M. Antoine Armand (RE). Cet amendement du Rassemblement national vaut autant pour le dispositif qu’il veut supprimer que pour son exposé des motifs, dont je me permets de vous lire une phrase : « Le charbon présente deux désavantages majeurs : il n’est pas disponible en grande quantité sur le sol français et, surtout, son exploitation dans des centrales thermiques rejette énormément de carbone, ce qui présente un risque sanitaire tout en aggravant le dérèglement climatique. »

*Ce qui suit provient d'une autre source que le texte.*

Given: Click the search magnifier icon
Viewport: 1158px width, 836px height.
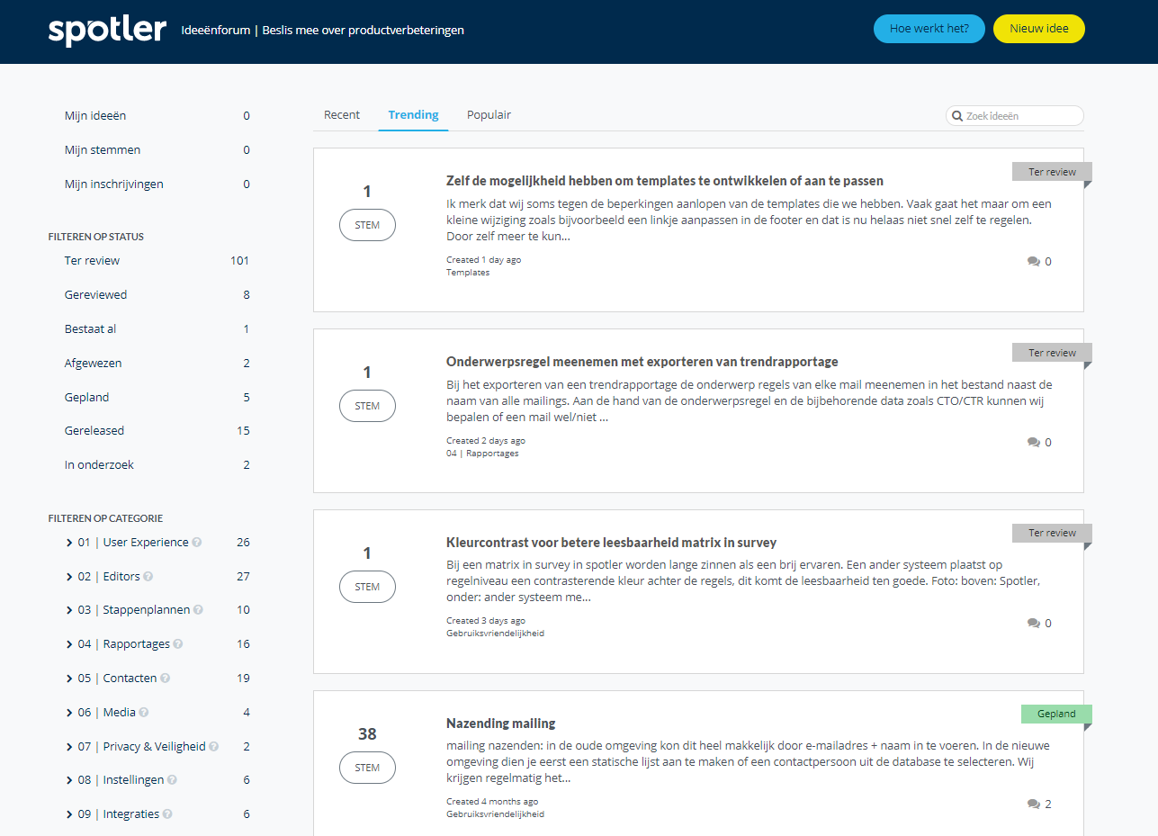Looking at the screenshot, I should [x=957, y=116].
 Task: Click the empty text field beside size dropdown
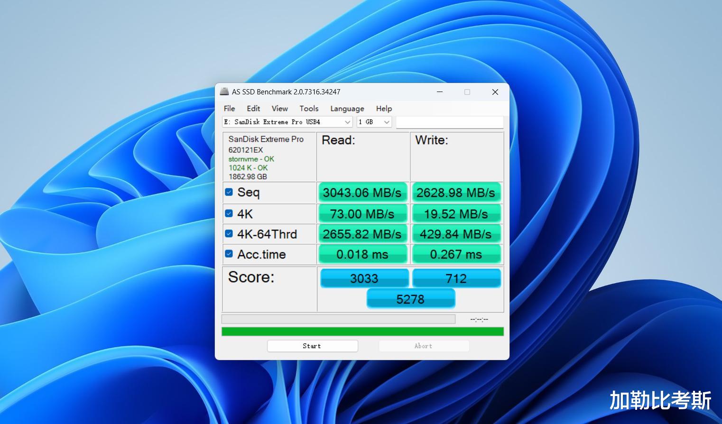coord(449,122)
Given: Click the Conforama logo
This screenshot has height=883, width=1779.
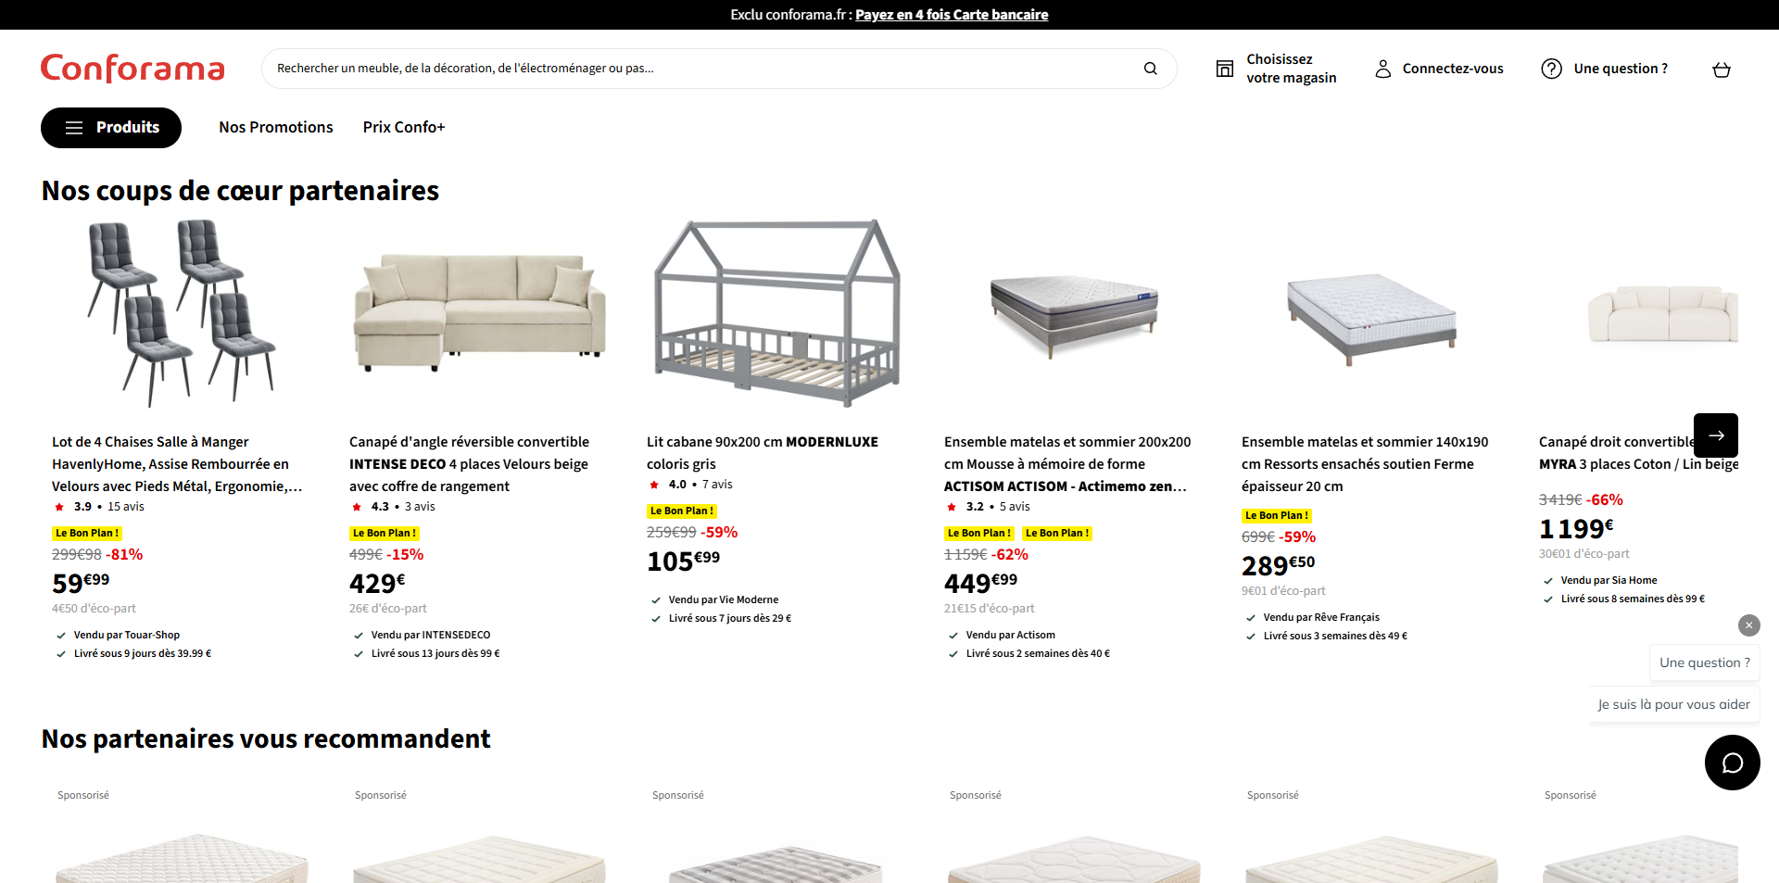Looking at the screenshot, I should [132, 69].
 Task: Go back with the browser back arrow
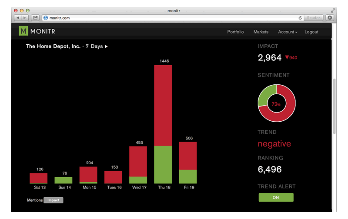18,18
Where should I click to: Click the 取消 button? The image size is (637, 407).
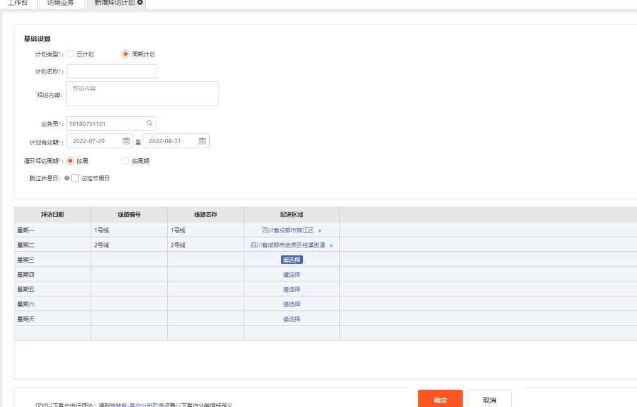pos(489,399)
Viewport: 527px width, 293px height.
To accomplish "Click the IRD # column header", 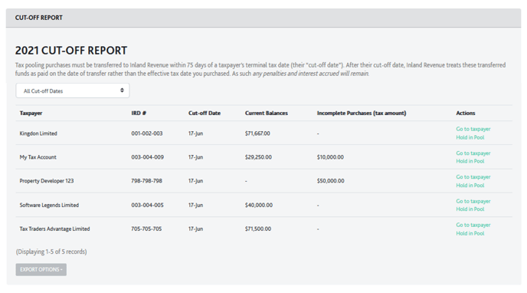I will pos(139,113).
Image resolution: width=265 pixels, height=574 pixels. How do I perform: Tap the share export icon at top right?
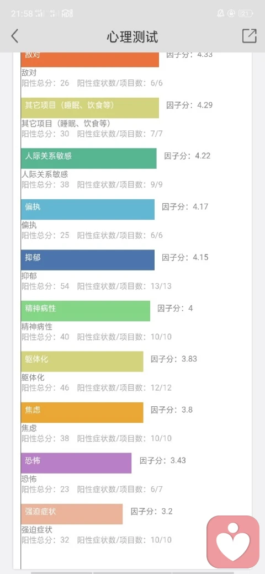pyautogui.click(x=249, y=36)
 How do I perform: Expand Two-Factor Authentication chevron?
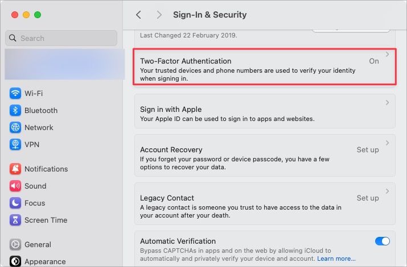387,55
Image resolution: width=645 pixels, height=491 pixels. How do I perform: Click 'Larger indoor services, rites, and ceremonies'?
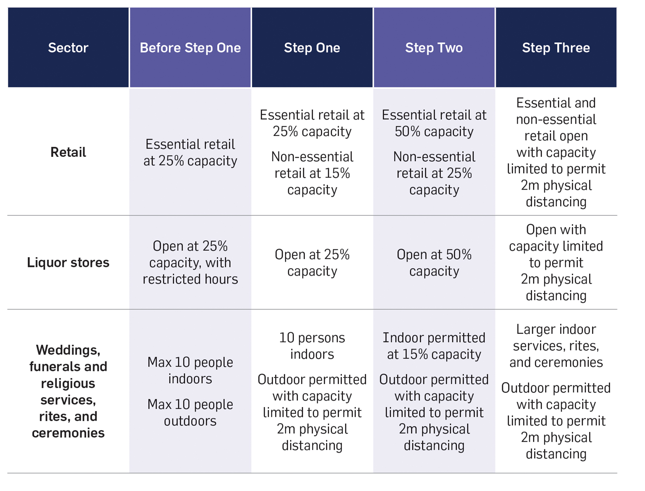(556, 346)
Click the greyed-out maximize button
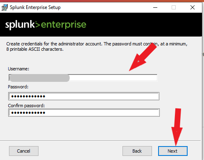Screen dimensions: 204x160 point(174,7)
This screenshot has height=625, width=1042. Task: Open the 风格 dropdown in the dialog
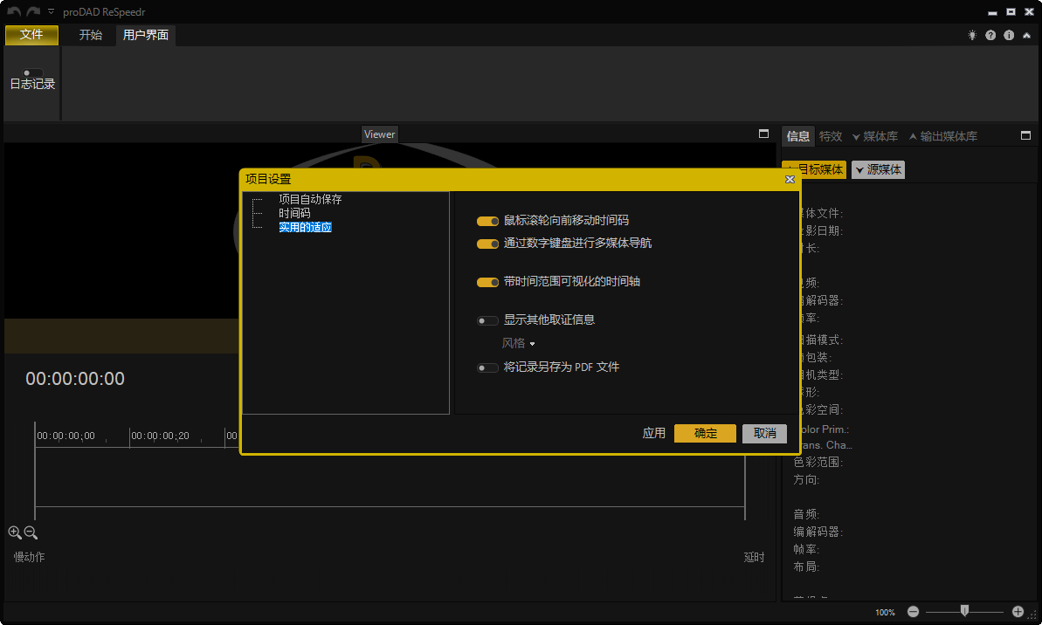519,343
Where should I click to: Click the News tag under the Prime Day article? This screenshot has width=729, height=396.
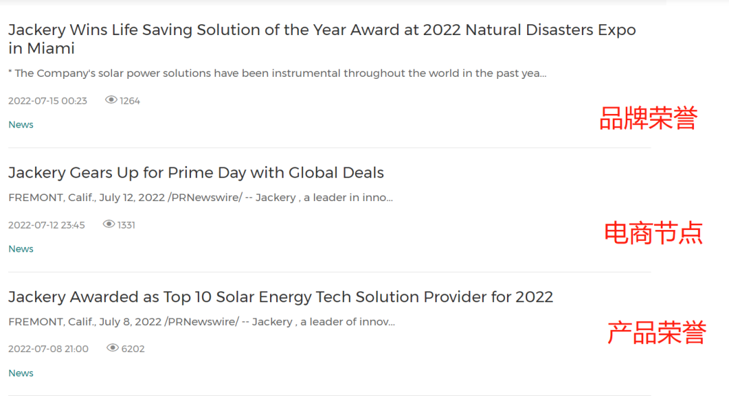tap(21, 249)
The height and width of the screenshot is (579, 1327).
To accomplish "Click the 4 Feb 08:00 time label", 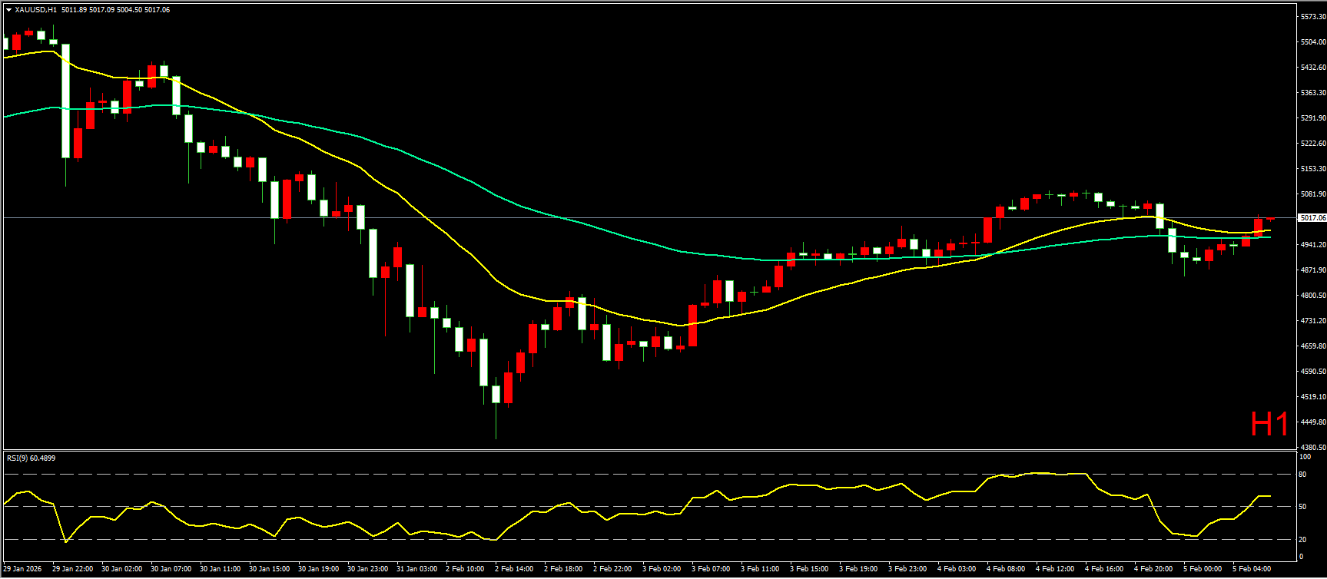I will pos(1006,569).
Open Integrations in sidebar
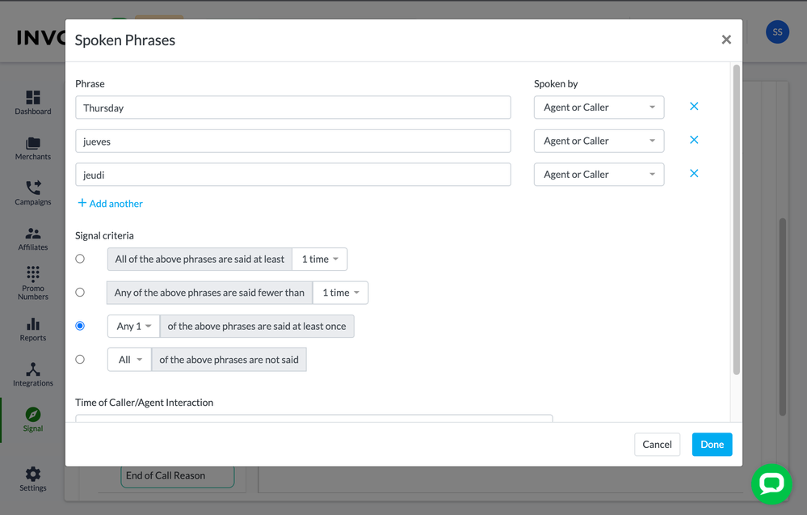807x515 pixels. click(x=32, y=370)
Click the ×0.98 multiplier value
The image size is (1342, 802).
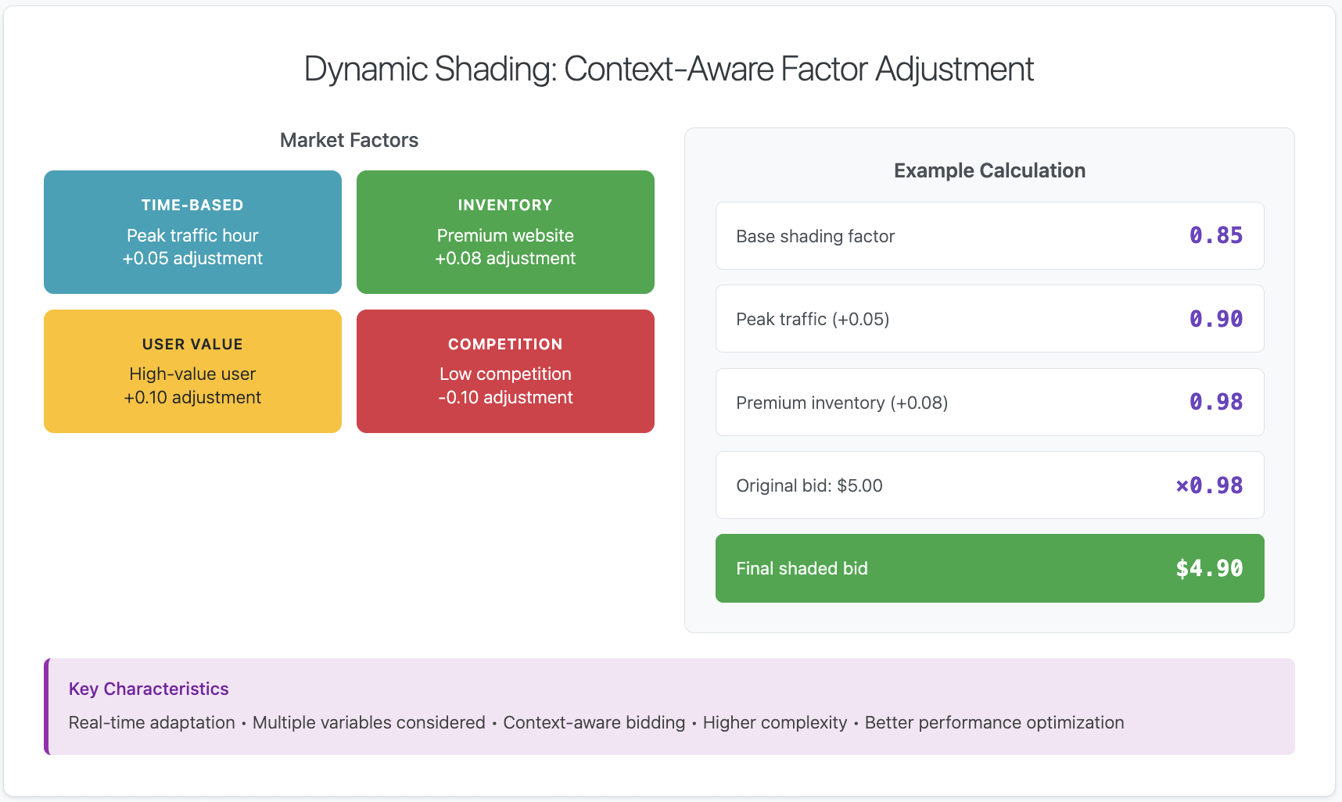click(1209, 485)
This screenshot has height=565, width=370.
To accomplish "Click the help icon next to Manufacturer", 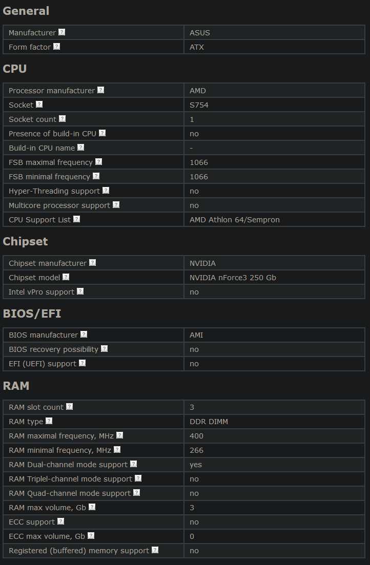I will coord(61,32).
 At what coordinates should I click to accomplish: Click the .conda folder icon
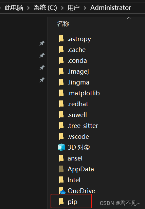pyautogui.click(x=61, y=60)
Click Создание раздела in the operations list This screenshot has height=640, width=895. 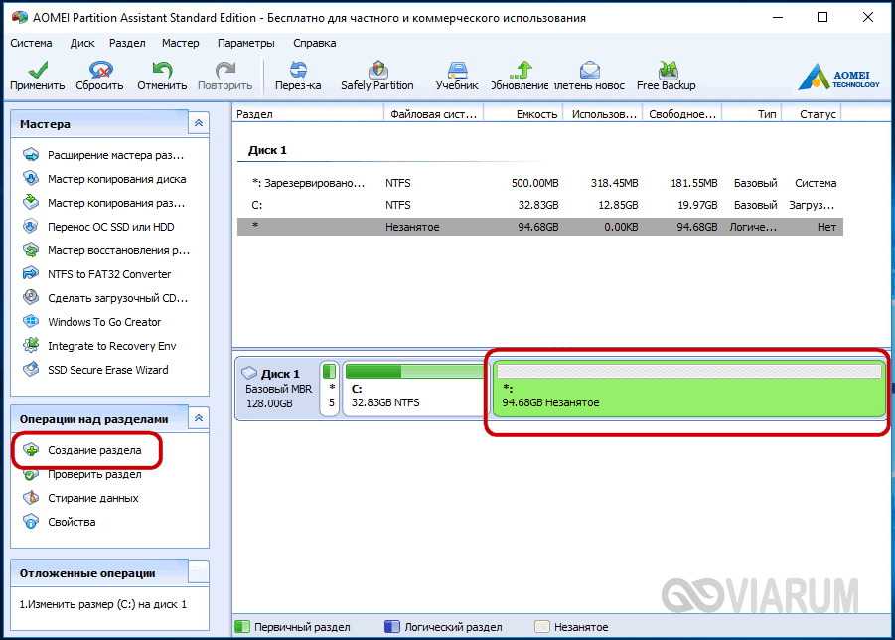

Le charbon est l’un des principaux responsables du dérèglement climatique : c’est un fait avéré par le Giec et par tous les scientifiques sérieux de cette planète. Ce type de raisonnement, cher collègue du Rassemblement national, risque de vous disqualifier définitivement dans la lutte contre le changement climatique et de laisser penser que vous êtes climatosceptique.

La commission rejette l’amendement.

 

Suivant l’avis de la rapporteure, la commission rejette l’amendement CE55 de Mme Hélène Laporte.

 

Amendement CE49 de M. Matthias Tavel

M. Matthias Tavel (LFI-NUPES). Il s’agit de s’assurer que la sortie du charbon, qui avait été annoncée pour 2022 et qui a été reportée à 2027 par le Président de la République, se fera dans de bonnes conditions, à la fois socialement et du point de vue de la production électrique.

Dans le département que je représente, la Loire-Atlantique, se trouve la centrale de Cordemais. Depuis de nombreuses années, un travail est engagé, notamment de la part des salariés, pour convertir cette centrale à charbon en une centrale utilisant de la biomasse, constituée de déchets de bois – et non d’arbres coupés spécialement à cet effet, ce qui serait inacceptable. Le Président de la République s’est lui-même rallié à cette idée de convertir des centrales mais EDF, qui est le propriétaire de celle de Cordemais, faire preuve de beaucoup de mauvaise volonté. Il nous paraît donc nécessaire d’inscrire dans la loi que la conversion des centrales à charbon en centrales d’énergie renouvelable garantit la capacité de production électrique dont notre pays a besoin.

Mme Julie Laernoes, rapporteure. Je suis comme vous députée de Loire-Atlantique. J’ai par ailleurs exercé des missions en tant qu’élue locale dans ce département. J’ai donc été amenée à me pencher sur la situation de la centrale de Cordemais et je l’avais évidemment en tête en rédigeant l’article 2.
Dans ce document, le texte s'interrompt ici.